2023 Author: Bryan Walter | [email protected]. Last modified: 2023-05-21 22:24
Researchers at OpenAI have created an algorithm for a robotic arm that allows her to solve a Rubik's cube by flipping and rolling it with her fingers. First, the algorithm was trained by trial and error in a virtual environment, and then it was transferred to a real device. Of the most complex configurations requiring 26 turns, the robotic arm completes the cube 20 percent of the time, and 60 percent success for configurations requiring 15 turns, researchers say on the OpenAI blog.
In the field of robotic arm-like manipulators, the main focus of developers is on prostheses or remote-controlled humanoid robots. By themselves, these designs are often already quite dexterous and allow complex manipulations, but the algorithms for controlling the robotic arms are still lagging behind the electromechanical component. To improve the level of algorithms, some companies focus on their applied problems, and researchers often solve “childish” problems that are difficult to apply in practice. However, in the process of solving them, technologies are often born that can subsequently be applied in many areas.

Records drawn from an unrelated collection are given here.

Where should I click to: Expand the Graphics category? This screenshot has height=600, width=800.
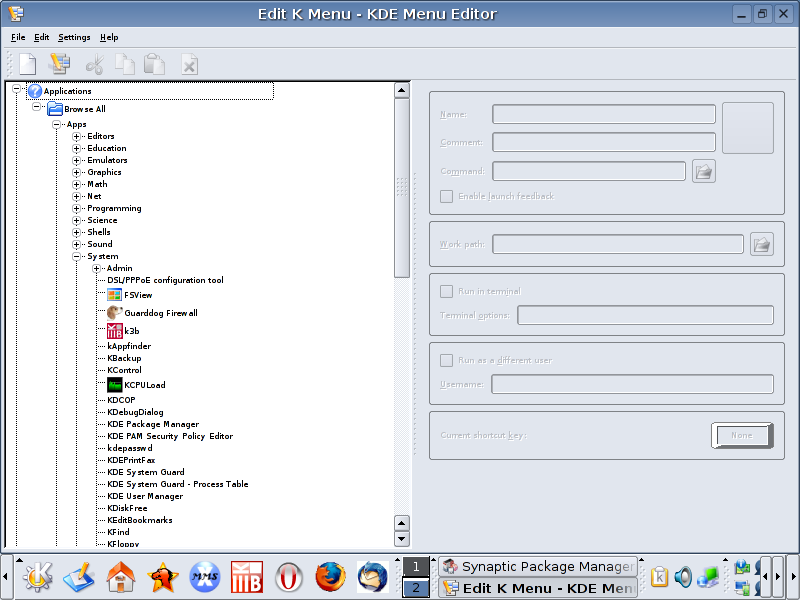(77, 172)
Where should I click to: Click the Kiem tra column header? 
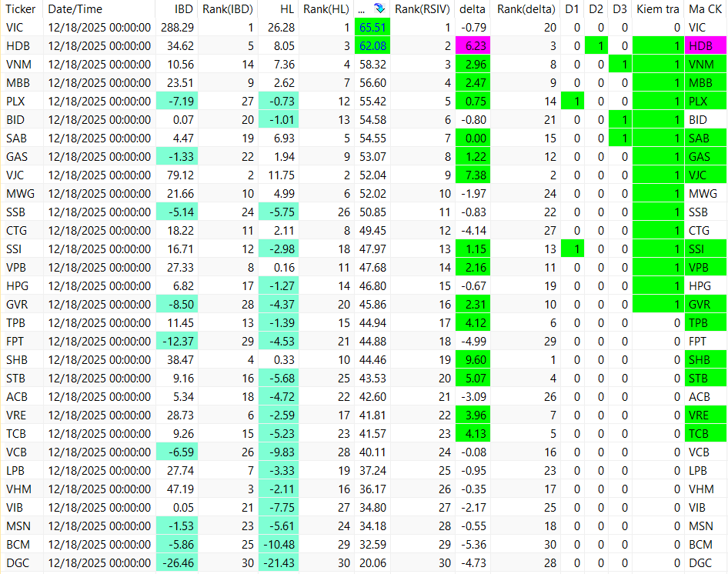coord(658,8)
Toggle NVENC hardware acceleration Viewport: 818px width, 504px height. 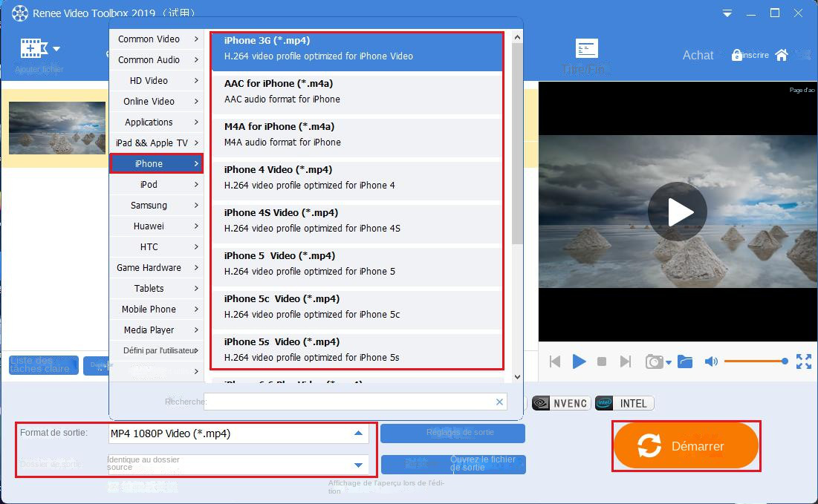point(561,403)
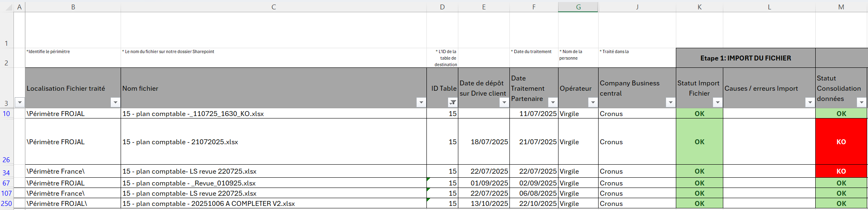This screenshot has width=868, height=210.
Task: Select row 26 header
Action: pos(7,160)
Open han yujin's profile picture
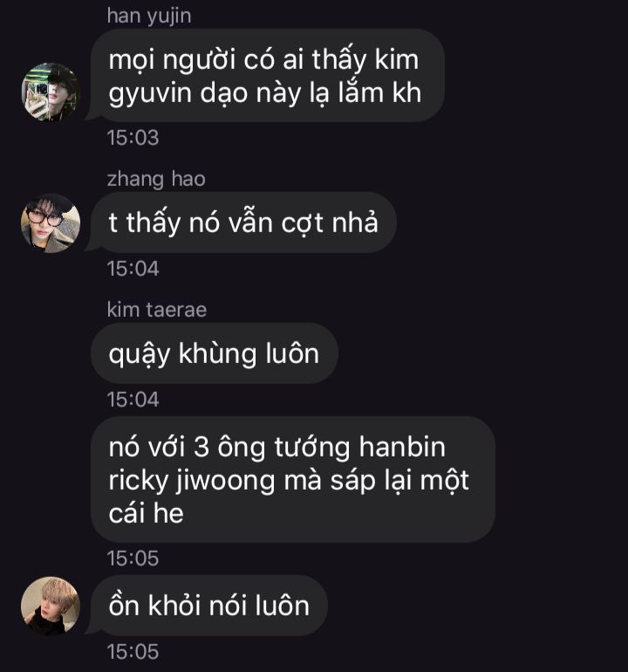The width and height of the screenshot is (628, 672). pyautogui.click(x=51, y=93)
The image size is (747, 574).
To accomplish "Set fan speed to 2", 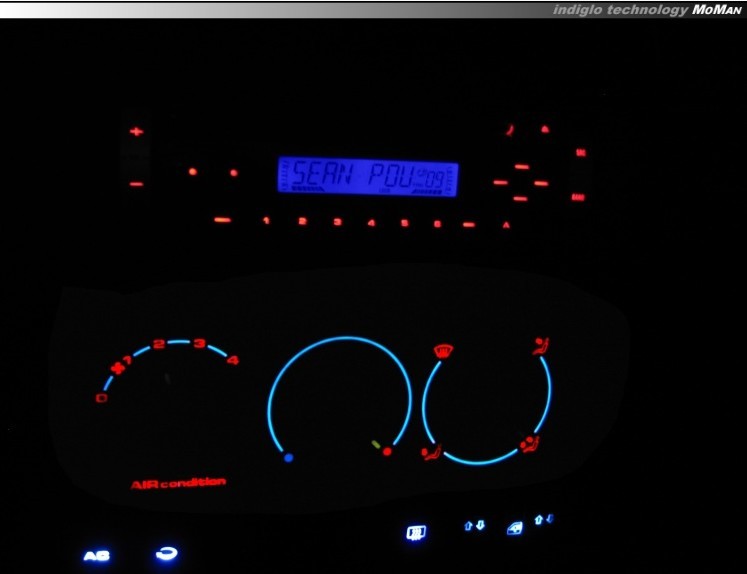I will coord(158,346).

In 2017, programmers from the non-profit organization OpenAI set themselves the task of solving a Rubik's cube with one robotic arm. In 2018, they showed an intermediate result of their work, having taught the robotic arm to turn the cube with the right side up to 50 times in a row. The researchers have now shown that they have achieved the ultimate goal using similar algorithms and learning principles.

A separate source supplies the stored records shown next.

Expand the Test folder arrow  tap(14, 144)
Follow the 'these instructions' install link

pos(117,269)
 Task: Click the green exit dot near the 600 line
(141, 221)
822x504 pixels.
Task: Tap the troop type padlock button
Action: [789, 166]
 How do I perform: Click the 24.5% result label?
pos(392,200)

Since the authors set themselves the task of creating an algorithm for dexterous manipulations with objects, they used the available implementation of the two-phase Kocemba algorithm to calculate the moves in the solution process. In addition, they used the commercially available Shadow Dexterous Hand.
The basic algorithms can be broken down into two main parts. The first is based on the architecture of a convolutional neural network and is responsible for the visual perception of the cube. She takes three images of a hand with a cube from different angles and calculates on their basis the position of the cube, as well as the angles between its planes. The second algorithm uses a long short-term memory (LSTM) recurrent neural network architecture. It receives data from the first and based on them, as well as the assembly sequence calculated by the Kocemba algorithm, creates a sequence of movements for the fingers.
The scheme of the algorithms
As in the previous work, the researchers used for training not a set of real robotic arms, but a virtual environment with their copies. This made it possible, firstly, to parallelize the learning process and thereby speed up it, and, secondly, to improve the quality of algorithms by changing the parameters of the environment. In the learning process, the algorithms were trained by trial and error, and gradually reached the threshold level of success, after which the environment automatically changed parameters, for example, the size and mass of the cube. Because of this, the algorithm was forced to adapt again to the conditions. This is what made it possible to prepare the algorithms for transferring to a real robotic arm, without the need to absolutely accurately simulate all aspects of the interaction between the cube and the arm.
OpenAI recently showed other notable work in machine learning. Researchers have created neural network agents that have learned to play hide and seek on their own. During the learning process, the two parties discovered new winning strategies of behavior several times, and one of these strategies uses a feature of the virtual environment that the authors overlooked during development.